JEE Previous Year Questions With Solutions Of Newton's Laws Of Motion Part - 1 | IIT JEE | AIEEE | NEET | JEE Main & Advance | AIIMS | WBJEE | KCET | PMT | OTHER JE EXAMS

It is very important to have the idea of any examination to get success in that. The best way to have that idea is to have a look at previous year Questions of that examination. That's why we have collected some previous year Questions with Solutions of JEE Main, JEE Advance, NEET, IIT JEE, AIEEE, AIIMS, WBJEE, EAMCET, Karnataka CET, CPMT, Kerala CET, MP PMT and Other State JE Exams so that you can get clear pattern and level of question that will be asked in forthcoming JEE Main, JEE Advance, NEET IIT JEE, AIEEE, AIIMS, WBJEE, EAMCET, Karnataka CET, CPMT, Kerala CET, MP PMT and Other State JE Exams.

Previous Year's Questions And Solutions

1. A light string passing over a smooth light pulley connects two blocks of masses m₁ and m₂ (vertically).
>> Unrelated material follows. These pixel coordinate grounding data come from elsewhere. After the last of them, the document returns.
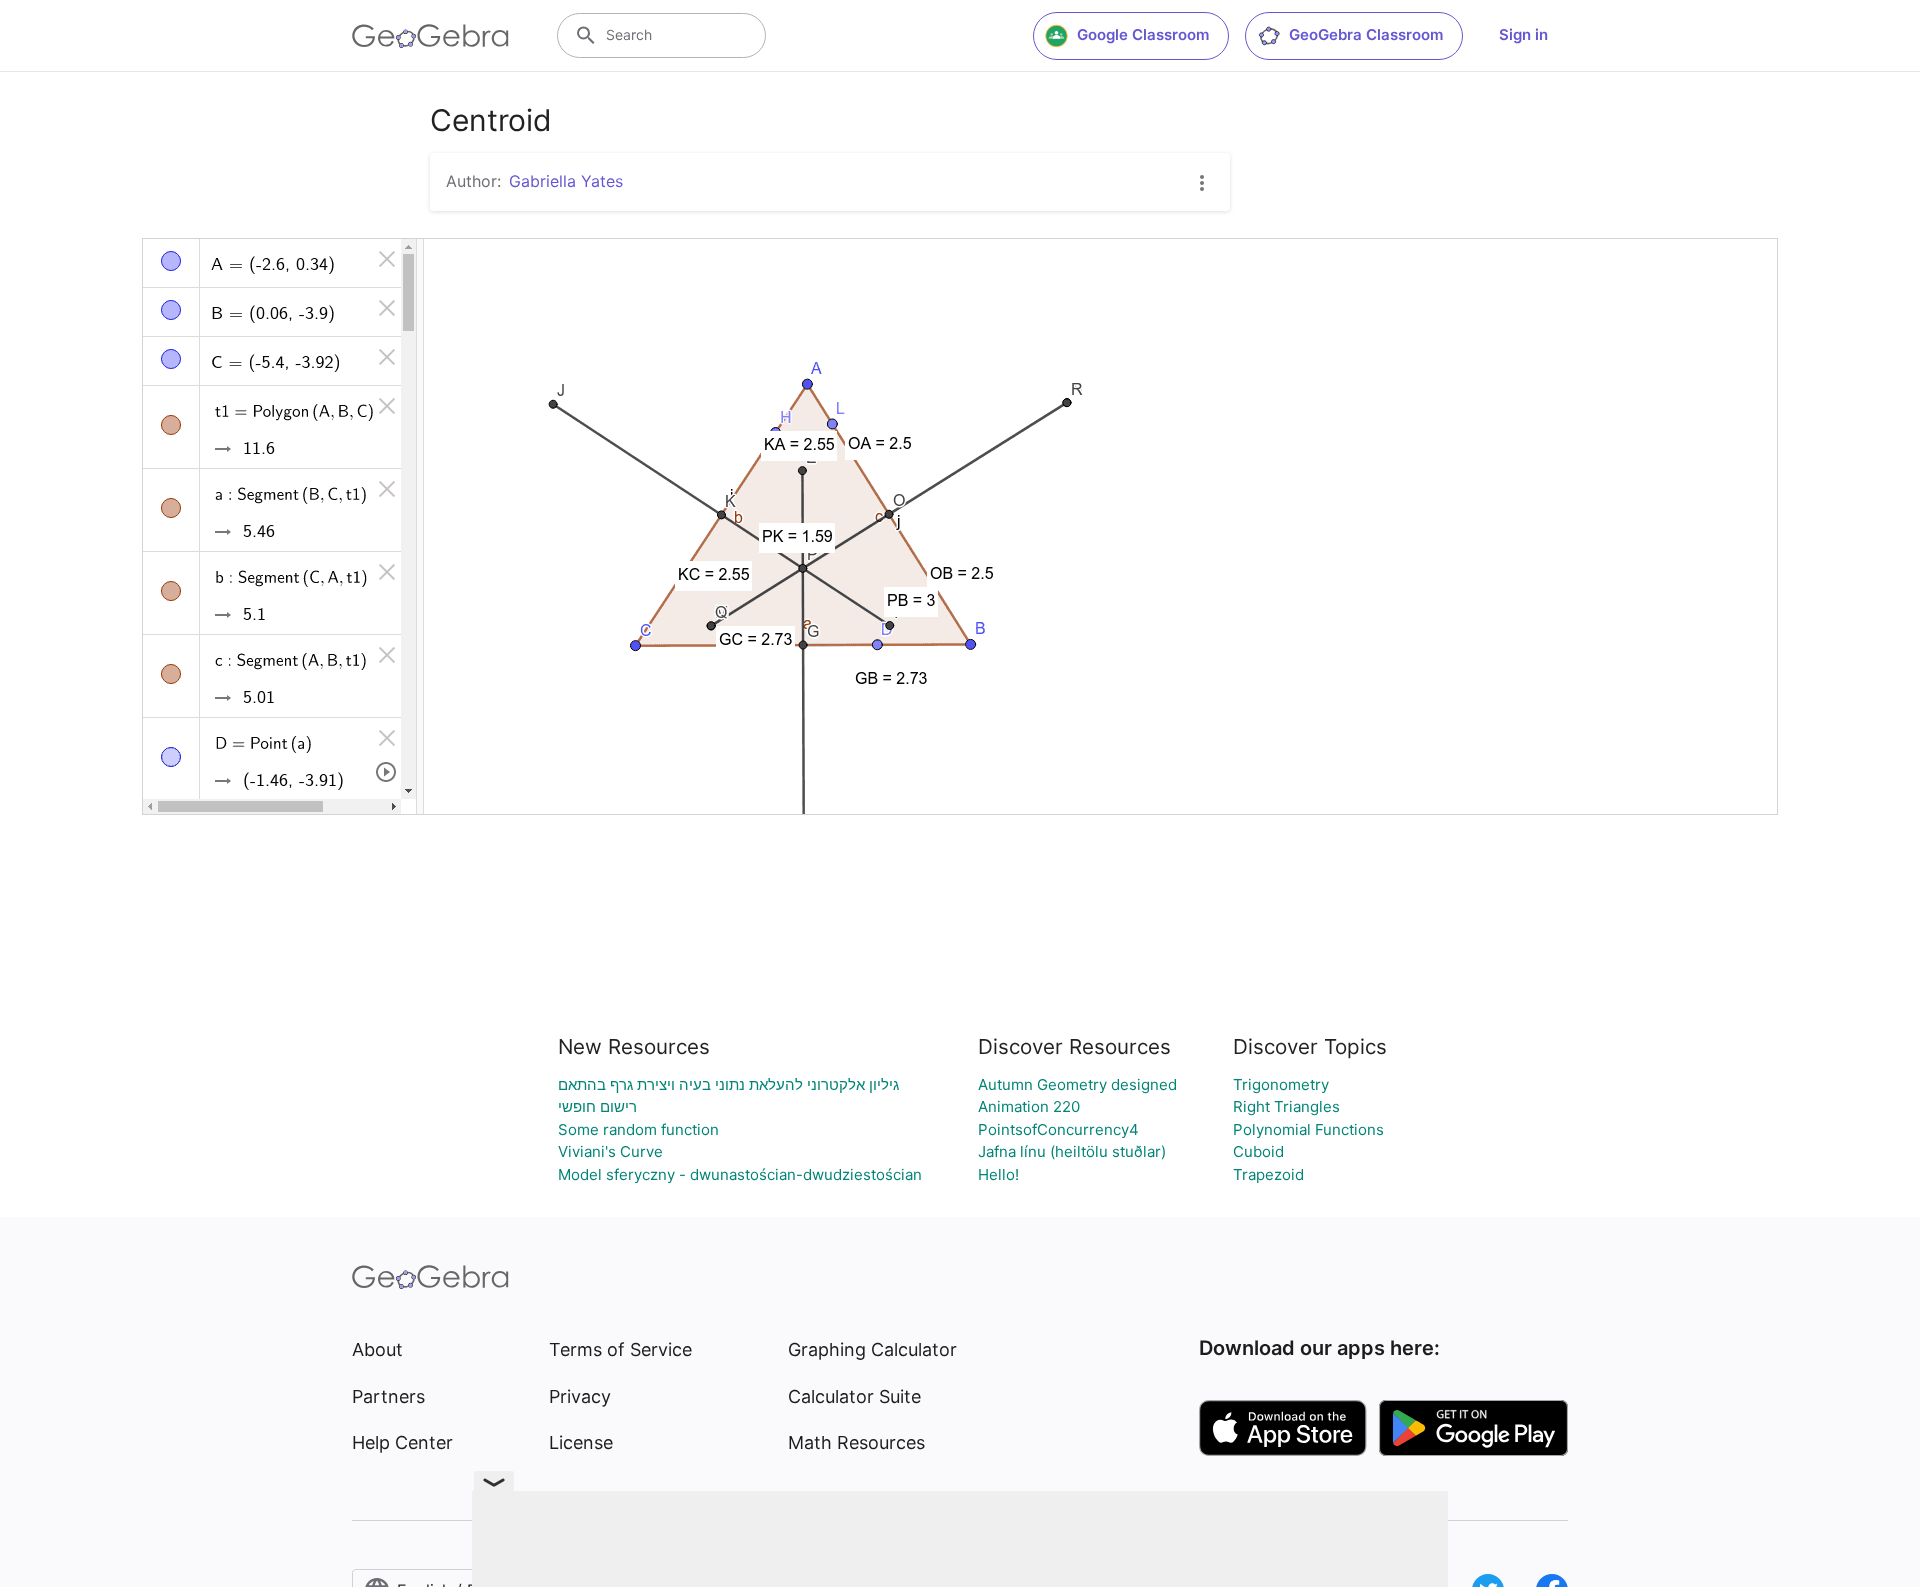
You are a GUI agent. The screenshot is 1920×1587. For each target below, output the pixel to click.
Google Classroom (1143, 34)
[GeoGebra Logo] (430, 36)
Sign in (1523, 34)
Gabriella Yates (566, 181)
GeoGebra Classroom (1366, 34)
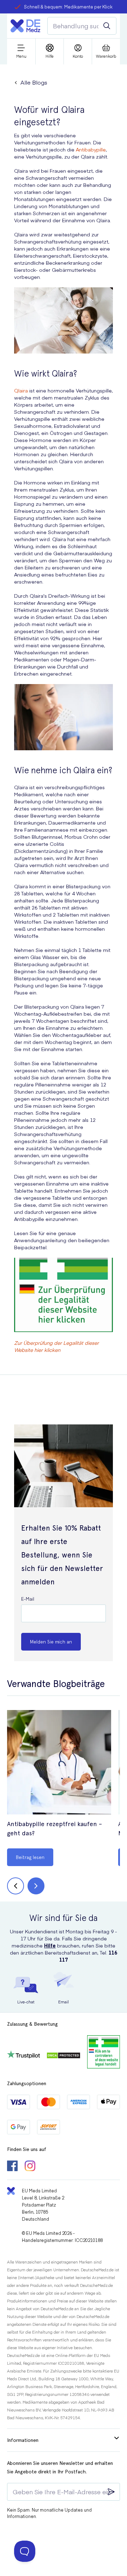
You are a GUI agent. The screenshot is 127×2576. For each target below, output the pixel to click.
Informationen (22, 2440)
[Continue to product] (59, 1763)
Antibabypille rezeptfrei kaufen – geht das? (54, 1828)
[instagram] (30, 2167)
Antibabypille (91, 149)
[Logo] (25, 26)
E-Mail (27, 1599)
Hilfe (50, 1945)
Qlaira (21, 390)
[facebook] (12, 2167)
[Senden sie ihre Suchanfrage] (107, 26)
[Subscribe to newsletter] (111, 2492)
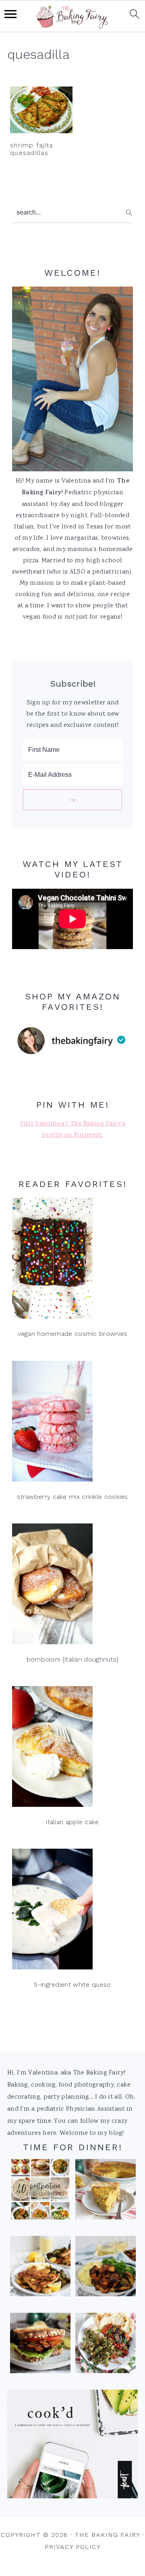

If the acceleration of the system is g/8, then the ratio of the masses is: (AIEEE 2002)

(A) 4 : 3

(B) 8 : 1

(C) 5 : 3

(D) 9 : 7

Sol: (D)

Given: a = g/8; tension in the string = T.

Equation of motion of m₁:

→ m₁a = T – m₁g

Or, m₁ (9/8) g = T

Or, m₁ = 8T/9g.

Equation of motion of m₂:

→ m₂a = m₂g – T

Or, m₂ (7/8) g = T

Or, m₂ = 8T/7g.

Therefore, m₂/m₁ = 9/7.

The ratio of the masses is 9 : 7.

2. When forces F₁, F₂, F₃ are acting on a particle of mass m such that F₂ and F₂ are mutually perpendicular, then the particle remains stationary. If the force F₁ is now removed then the acceleration of the particle is: (AIEEE 2002)

(A) F₁/m

(B) F₂ F₃/m F₁

(C) F₂/m

(D) (F₂ – F₃)/m

Sol: (A)

Resultant of forces F₂ and F₃ is equal to force F₁ [since the particle remains at rest].

So, if we remove F₁, then force acting on the particle is the resultant of forces F₂ and F₃ (= F₁).

Therefore, acceleration = F₁/m.

3. Three identical blocks of masses m = 2 kg are drawn by are drawn by a force F = 10.2 N with an acceleration of 0.6 m/s² on a frictionless surface, then what is the tension (in N) in the string between the blocks B and C? (AIEEE 2002)

(A) 7.8

(B) 9.2

(C) 4

(D) 9.8

Sol: (A)

Given: F = 10.2 N; a = 0.6 m/s²; m = 2 kg each.

Let T_AB = the tension in the string between the blocks A and B; T_Bc = the tension in the string between the blocks B and C.

We know, Force = mass * acceleration

From the FBD of block A:

→ F – T_AB = ma

Or, 10.2 – T_AB = 2 * 0.6

Or, T_AB = 9 N.

From the FBD of block B:

→ T_AB – T_BC = ma

Or, 9 – T_BC = 2 * 0.6

Or, T_BC = 7.8 N.

4. A lift is moving down with acceleration a. A man in the lift drops a ball inside the lift. The acceleration of the ball as observed by the man in the lift and a man standing stationary on the ground are respectively: (AIEEE 2002)

(A) a, g

(B) g, g

(C) g – a, g

(D) g – a, g – a.

Sol: (C)

For the observer in the lift, acceleration = (g – a).

For the observer standing outside, acceleration = g.

5. A spring balance is attached to the ceiling of a lift. A man hangs his bag on the spring and the spring reads 49 N, when the lift is stationary. If the lift moves downward with an acceleration of 5 m/s², the reading of the spring balance will be: (AIEEE 2003)

(A) 15 N

(B) 24 N

(C) 74 N

(D) 49 N.

Sol: (B)

When the lift is stationary:

Weight of bag, W₁ = mg = 49 N.

When the lift is descents with a acceleration of 5 m/s²:

Weight of bag, W₂ = m (g – a).

Therefore, W₂/W₁ = m (g – a)/mg

Or, W₂/W₁ = 4.8/9.8

Or, W₂ = 24 N.

6. A body of mass 5 kg is moving with a velocity of 20 m/s. If a force of 100 N is applied on it for 10 s in the same direction as its velocity, what will now be the velocity of the body? (MP PMT 2000)

(A) 240 m/s

(B) 220 m/s

(C) 200 m/s

(D) 260 m/s.

Sol: (B)

Given: m = 5 kg; force, F = 100 N; time taken, t = 10 s; initial velocity, u = 20 m/s.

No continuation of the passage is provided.